‘Beef’ Creators, Cast Stand by David Choe in Statement After Resurfaced Video Detailed ‘Rapey Behavior’

Choe has threatened copyright infringement on Twitter users for sharing a 2014 podcast clip of him detailing an unwanted sexual encounter with a masseuse.
Beef. (L to R) Steven Yeun as Danny, David Choe as Isaac in episode 106 of Beef. Cr. Andrew Cooper/Netflix © 2023
Steven Yeun and David Choe in "Beef"

The “Beef” producers are standing by actor David Choe.

Following the resurfacing of a viral 2014 podcast video during which Choe claimed to have assaulted a masseuse, Choe has allegedly been taking measures to prevent the clip from being shared on social media. Several Twitter users posted screenshots of a notice credited to Choe’s non-profit the Meleka Foundation threatening the legal right to prevent unauthorized sharing via the Digital Millennium Copyright Act citing copyright infringement.

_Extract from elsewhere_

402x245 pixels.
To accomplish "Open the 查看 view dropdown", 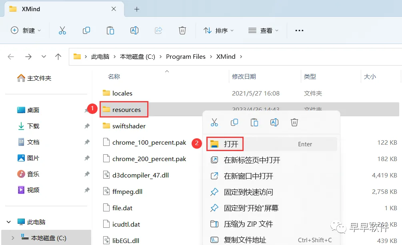I will pos(263,30).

“Beef” creator Lee Sung Jin and lead stars Ali Wong and Steven Yeun issued a statement to Vanity Fair.

“The story David Choe fabricated nine years ago is undeniably hurtful and extremely disturbing. We do not condone this story in any way, and we understand why this has been so upsetting and triggering,” they said. “We’re aware David has apologized in the past for making up this horrific story, and we’ve seen him put in the work to get the mental health support he needed over the last decade to better himself and learn from his mistakes.”

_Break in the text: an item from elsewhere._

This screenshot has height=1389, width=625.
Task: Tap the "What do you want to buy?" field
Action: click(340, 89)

The clip of Choe’s former podcast “DVDASA” — an acronym for Double Vag, Double Anal, Sensitive Artist — includes Choe joking about a nonconsensual sexual encounter. During the interview in question, Choe tells adult film star and podcast co-host Asa Akira that he once forced a masseuse to perform oral sex on him.

“She’s not into it but she’s not stopping it either,” Choe said (via Vice). “I take the back of her head and push it down on my dick, and she doesn’t do it, and then I go ‘open your mouth’ and she does it, and then I start face fucking her.”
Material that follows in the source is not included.